A Wrinkle in Time
When I was in the fourth grade, Madeleine L’Engle captured my imagination with her children’s book A Wrinkle in Time .
I couldn’t tell you what it is about, but I do remember how it made me feel — as if time itself were bendable, relative, not really linear as we believe it to be. Listening to stories such as hers helped build my writer’s mind, allowing me to create stories that only existed once I told them. Characters came to life. Ideas were born and situations formed – in black and white.
Eons later I explored the meaning of time for us all and came to discover that how we treat time says a lot about how we live our lives. Time became the protagonist in the stories I told. As fictitious as the characters in Ms. L’Engle’s books, I learned that time itself does not exist but in the minds that behold it.

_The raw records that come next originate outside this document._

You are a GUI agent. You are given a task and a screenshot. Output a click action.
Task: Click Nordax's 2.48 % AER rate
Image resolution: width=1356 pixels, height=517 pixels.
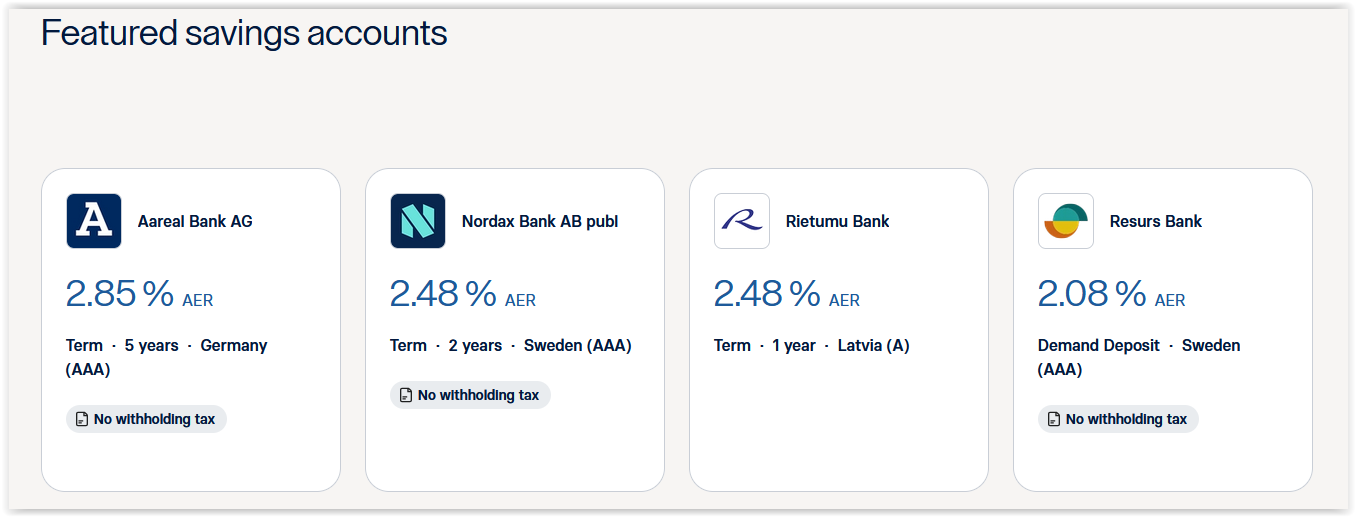point(462,294)
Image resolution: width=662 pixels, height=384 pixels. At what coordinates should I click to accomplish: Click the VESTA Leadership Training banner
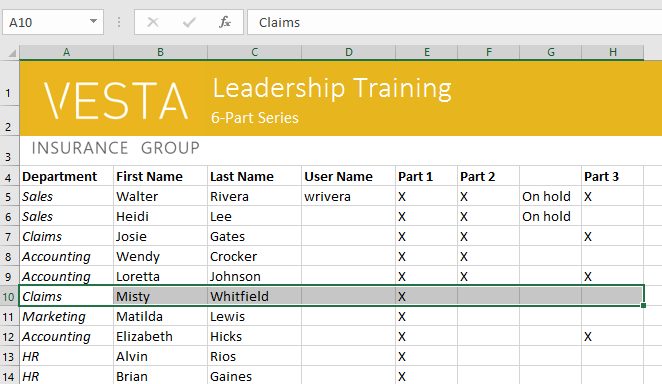pos(341,98)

Yet time, this made-up character in the story of our lives, leaves traces everywhere. It burrows lines in our faces. It frames life events. Based on mutual agreement of the clock, time gets us to where we are going – whether by train, plane or automobile.
Time gives our lives meaning, as meaningless as time itself is. We live our lives as if it is real. But like the figures in children’s book, time is no more real than the Easter Bunny.
If that is true, then only this moment is real. Past and future are but interpretations of what may or may not have happened. Most of it is our story anyway.
We are the authors of our lives. It would serve us well to write a good story — with heroes and heroines and adventures that take us places and allow us, if only for a moment, to dance with ebullience on that wrinkle we call time.